A vrai dire, outre des acteurs pour la plupart très investis dans des personnages idiots, et des séquences de combat pas dégueulasses mais pas mémorables non plus signées Tony Ling (True Legend, The Grandmaster et Unbeatable), il n’y a pas grand chose à sauver dans cette tentative de retrouver un esprit très 80’s du cinéma d’aventure fantastique.

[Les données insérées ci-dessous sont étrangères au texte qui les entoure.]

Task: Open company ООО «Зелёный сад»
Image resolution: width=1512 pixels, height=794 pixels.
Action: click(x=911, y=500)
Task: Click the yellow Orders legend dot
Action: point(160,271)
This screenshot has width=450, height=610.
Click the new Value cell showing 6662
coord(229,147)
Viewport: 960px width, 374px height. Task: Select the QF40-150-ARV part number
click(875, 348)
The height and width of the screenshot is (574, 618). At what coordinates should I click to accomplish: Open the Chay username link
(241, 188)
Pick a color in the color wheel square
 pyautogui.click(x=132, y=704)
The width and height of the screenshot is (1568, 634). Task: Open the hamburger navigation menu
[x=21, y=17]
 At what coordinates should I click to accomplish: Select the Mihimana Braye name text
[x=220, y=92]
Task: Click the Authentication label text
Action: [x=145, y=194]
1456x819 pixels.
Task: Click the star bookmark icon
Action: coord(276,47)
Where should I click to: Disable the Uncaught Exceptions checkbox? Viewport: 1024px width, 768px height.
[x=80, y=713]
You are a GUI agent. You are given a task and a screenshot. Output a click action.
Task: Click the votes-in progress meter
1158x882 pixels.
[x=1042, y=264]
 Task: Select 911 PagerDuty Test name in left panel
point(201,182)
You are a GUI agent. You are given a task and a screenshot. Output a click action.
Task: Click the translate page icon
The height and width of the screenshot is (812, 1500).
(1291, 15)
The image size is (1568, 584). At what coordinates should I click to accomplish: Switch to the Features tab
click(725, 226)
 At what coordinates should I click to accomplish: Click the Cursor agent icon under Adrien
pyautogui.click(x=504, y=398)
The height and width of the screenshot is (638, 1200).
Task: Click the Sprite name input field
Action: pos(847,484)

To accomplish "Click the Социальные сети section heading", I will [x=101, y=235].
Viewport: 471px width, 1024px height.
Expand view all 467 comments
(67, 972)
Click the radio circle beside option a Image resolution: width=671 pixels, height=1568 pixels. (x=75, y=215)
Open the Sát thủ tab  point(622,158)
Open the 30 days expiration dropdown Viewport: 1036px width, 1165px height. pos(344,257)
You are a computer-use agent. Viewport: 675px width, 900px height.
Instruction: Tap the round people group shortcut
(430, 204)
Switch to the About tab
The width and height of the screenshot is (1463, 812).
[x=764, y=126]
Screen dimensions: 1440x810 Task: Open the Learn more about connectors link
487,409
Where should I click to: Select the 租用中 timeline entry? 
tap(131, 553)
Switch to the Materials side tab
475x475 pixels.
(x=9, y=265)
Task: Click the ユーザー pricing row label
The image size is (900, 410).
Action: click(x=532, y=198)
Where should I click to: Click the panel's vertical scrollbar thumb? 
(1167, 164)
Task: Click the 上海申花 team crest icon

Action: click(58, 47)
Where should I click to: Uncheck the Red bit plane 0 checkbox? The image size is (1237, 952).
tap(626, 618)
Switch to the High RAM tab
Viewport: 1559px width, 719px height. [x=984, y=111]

On retrouve toujours les mêmes blagues jouant sur le décalage entre un personnage venant d’une autre époque et les éléments de l’époque à laquelle il atterrit, les mêmes raccourcis scénaristiques qui vomissent sur toute cohérence narrative (le héros, incarné par un Uriah Shelton tristement fadasse, devient un expert en arts martiaux en un clin d’œil et se retrouve capable de défoncer des guerriers surentrainés) et un sens du spectacle somme toute très relatif. Matthias Hoene avait réussi quelque chose de très sympa avec Cockneys vs Zombies mais il se comporte là en mercenaire totalement transparent dans sa mise en scène qui se calque sur des effets de style, cadres et mouvements de caméra typiques des films chinois et hong-kongais mêlant arts martiaux et fantastique. La seule à s’en sortir à peu près est l’actrice Ni Ni, relativement charismatique, tandis que Francis Ng fait le pitre et que Mark Chao (le jeune Détective Dee, tout de même) incarne un guerrier très sérieux qui danse une sorte de tecktonik dans le générique de fin. Beaucoup de moments gênants dans ce The Warriors Gate. Beaucoup plus que de moments vraiment divertissants. Difficile d’en retenir quoi que ce soit tant l’ensemble est fade, sans aucune saveur, avec un déroulé programmatique sans la moindre surprise ni émotion. Sinon à un moment il y a un barbare de 10 mètres de haut, des sino-américains qui dansent du hip-hop dans un centre commercial et Kara Hui qui joue une sorcière hystérique. Voilà.